Isaiah 60:21: “they shall inherit the land for ever”
Isaiah 60:21 says, “Thy people also shall be all righteous: they shall inherit the land for ever, the branch of my planting, the work of my hands, that I may be glorified.”
Revelation 21 is based upon Isaiah 60. Both chapters describe the blessings of the church, the New Jerusalem. Does the church inherit the land? What land is it?
Bastow’s biblical dictionary says: 
The Hebrew term adamah, rendered “earth,” merely designates a portion of the earth’s surface; (Gen. iv. 11; vi. 1; vii. 4;) a “land” or country. (Gen. xxviii. 15; Isa. xiv. 2; Ps. xlix. 11.) So also the term eretz, translated “earth,” generally denotes a land, country, region, a portion of the habitable earth; (Gen. xxi. 82; xxvi. 3, 4; Ex. iii. 8; xiii. 6;) as opposed to the sea. (Gen. i. 28.) It is also used for the inhabitants of the earth. (Gen. ix. 19; xi. 1; xix. 31.) When conjoined with the “heavens,” it denotes the whole universe. (Gen. i. 1; ii. 1,4.)
Jesus said, “Blessed are the meek: for they shall inherit the earth.” [Matthew 5:5]
In his commentary on Isaiah Joseph Addison Alexander suggested that the “earth” (eretz) in Isaiah 60:21 has a higher meaning, as a type or a symbol for God’s spiritual creation in the lives of the saints. Alexander wrote: 
21. And thy people, all of them righteous, forever shall inherit the earth, the branch (or shoot) of my planting, the work of my hands, to glorify myself (or to be glorified). Compare ch. 4:2. 33:24. 35:8. 52:1. Rev. 21:7, 27. The first clause may also be read as two distinct propositions, thy people all of them are (or shall be) righteous, forever they shall inherit the earth. According to the literal interpretation, so called, this is a promise that the Jews shall possess the Holy Land forever.
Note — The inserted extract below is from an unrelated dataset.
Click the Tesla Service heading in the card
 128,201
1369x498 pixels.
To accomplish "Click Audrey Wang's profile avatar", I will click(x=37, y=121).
But even granting land to be a more literal and exact translation, which it is not, still the usage of the Scriptures has attached to this prophetic formula a much higher meaning, the possession of the land being just such a type or symbol of the highest future blessings as the exodus from Egypt is of ultimate deliverance, or the overthrow of Sodom and Gomorrah of sudden, condign, irretrievable destruction. But in favour of the wider version, earth, is the analogy of ch. 49:8, where Israel is represented as occupying and restoring the desolate heritages of the whole earth.
The context in which eretz or land is used in Isaiah 60:21 is not so much about the extent of the land which the church inherits, as the duration of it, which is forever. This idea of perpetuity is also present in the blessing Joseph received from his father Jacob, in Genesis 49:26. Like Isaac and Abraham, Jacob did not possess the promised land during his lifetime, but he “sojourned in the land of promise, as in a strange country,” [Hebrews 11:9] and they looked for a resurrection. In the blessing Jacob said, “The blessings of thy father have prevailed above the blessings of my progenitors unto the utmost bound of the everlasting hills.” His blessings were high and lofty, or spiritual in nature, and also durable, like the “everlasting hills” in the promised land.
To inherit the land forever, in Isaiah 60:21, means to inherit the spiritual things that the promised land represents. Hebrews 11:16 says, “but now they desire a better country, that is, an heavenly.” This heavenly or spiritual inheritance includes understanding the revelations of God, as well as other gifts of the Spirit, such as those that were present in the early church.
1. James Austin Bastow. A biblical dictionary. 1859. p. 220.
2. Joseph Addison Alexander, Isaiah translated and explained. Volume 2. John Wiley, NY. 1851. pp. 370-371.